_QUOTED TEXT_
──────

In one of a series of research studies on anger by Stanford researchers Larrissa Tiedens, tested, 24 employees at a Palo Alto software company; each worker received a list of coworkers and a list of emotions. They had to rate how often their colleagues expressed anger. At the same time, the group manager filled out a questionnaire indicating how likely he would be likely to promote each of the employees. The degree to which people were rated by coworkers as expressing a lot of anger predicted the degree to which the manager said he would promote them—that is, the more angry, the more likely to be promoted. Oh my gosh! Start yelling right now! While you are at it, stomp your foot a few times.

In another study, Tiedens had MBA students watch a video clip of a job interview. The applicant was asked to describe a negative event, such as an office presentation that went wrong. In one case, the applicant exuded anger about the event. In another tape, the applicant said he felt guilty and sad that people had been let down. The MBA students were asked if they would hire the applicant they had just seen. They were equally willing to hire both applicants, but they slotted the one who displayed anger for a higher-level, higher-paying job than the applicant who showed sadness. This is bizarre news to me as a professional speaker. And I teach presentation skills. I guess I need to teach everyone if you want to increase your income you need to have a bad speech, then get mad about it and stay mad all the way to the bank.

Not only did Tiedens research subjects say that angry people are more highly competent they said those expressing sadness or guilt are viewed as likable and warm, though not chosen for leadership. Why? Tiedens believes her subjects, “Are making the decisions about who will get status based not on socio-emotional characteristics such as warmth and likeability, but on competence characteristics." Anger is powerful. Anger gets its way. If you have read or been through my DISC personality training you remember the "Driver" or "Get it Done" type doesn’t care about people only the task. The corporate world rewards results."Get it Dones" will yell and scream to get things done as soon as possible. Anger gets its way fast. It is a time saver. Driver personalities think being nice takes too much time! In Corporations time is money. So Drivers are often rewarded.

──────

_MATERIAL PROVIDED_
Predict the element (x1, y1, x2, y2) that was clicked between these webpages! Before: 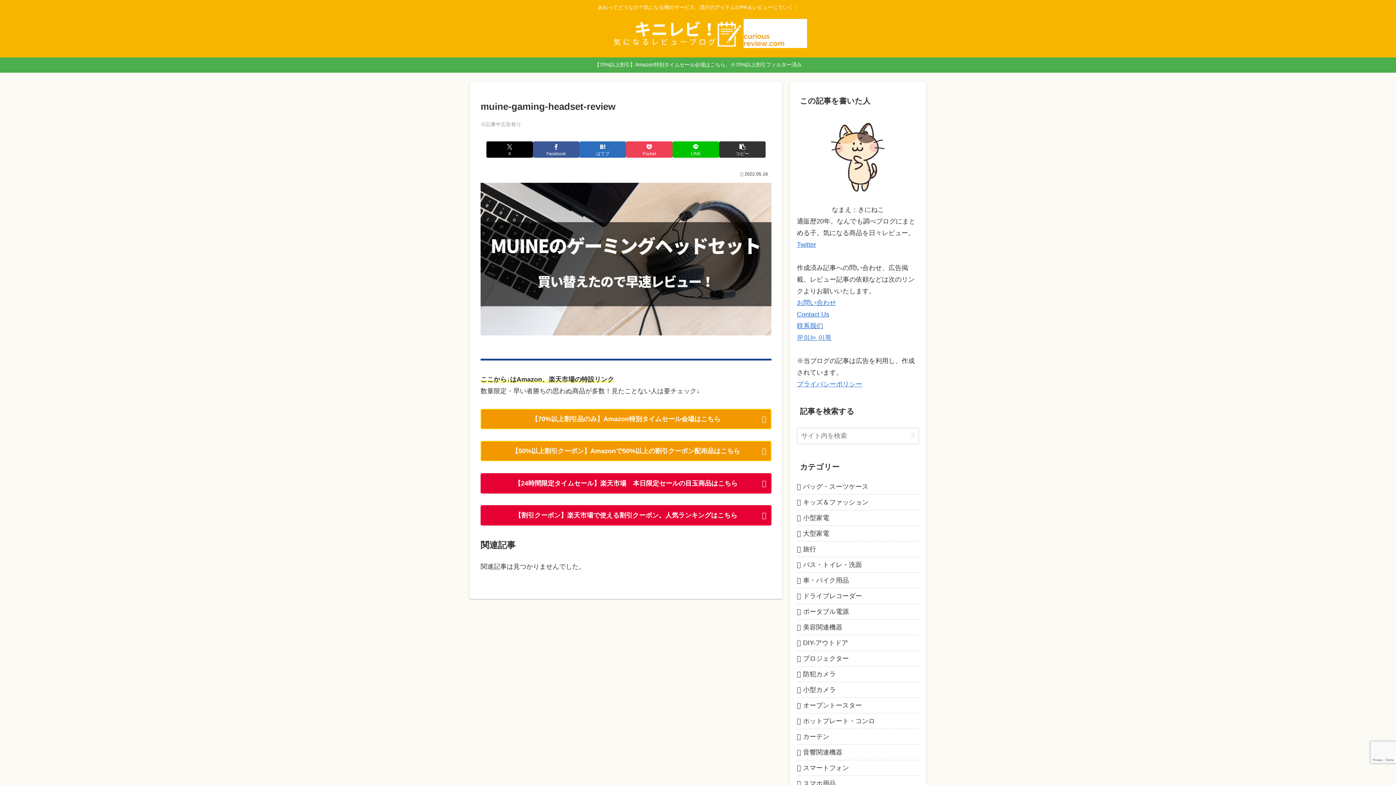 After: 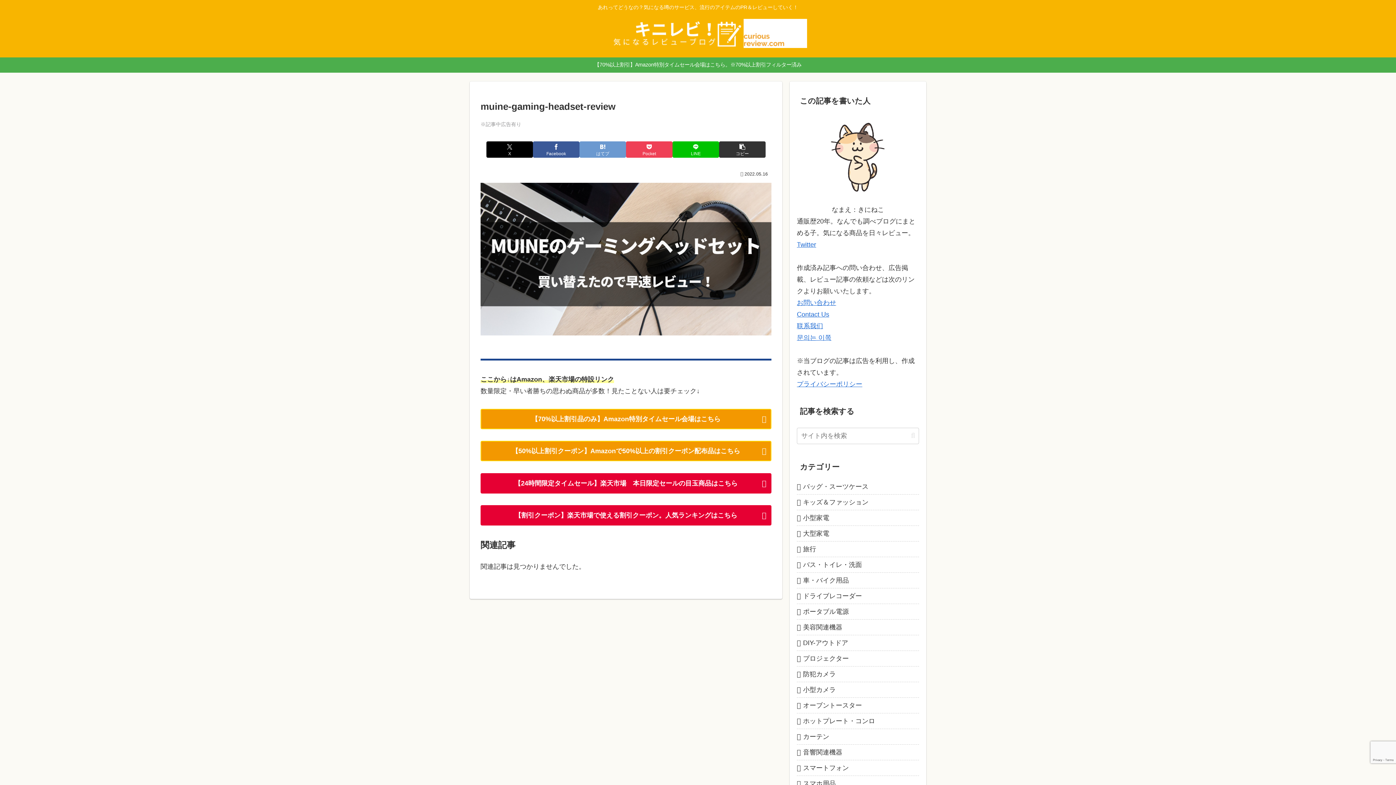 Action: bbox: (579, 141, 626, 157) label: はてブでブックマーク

──────

_LIST OF TASKS_
- 1) In the piece on anger at work, why does the writer say "Driver" personalities are often rewarded in corporations? Answer in one to three sentences.
- 2) According to the piece on anger at work, how many employees took part in the study at the Palo Alto software company?

_SOLUTIONS_
- 1) The corporate world rewards results, and Drivers will yell and scream to get things done as soon as possible. Anger gets its way fast and saves time, and in corporations time is money, so Drivers are often rewarded.

- 2) 24 employees.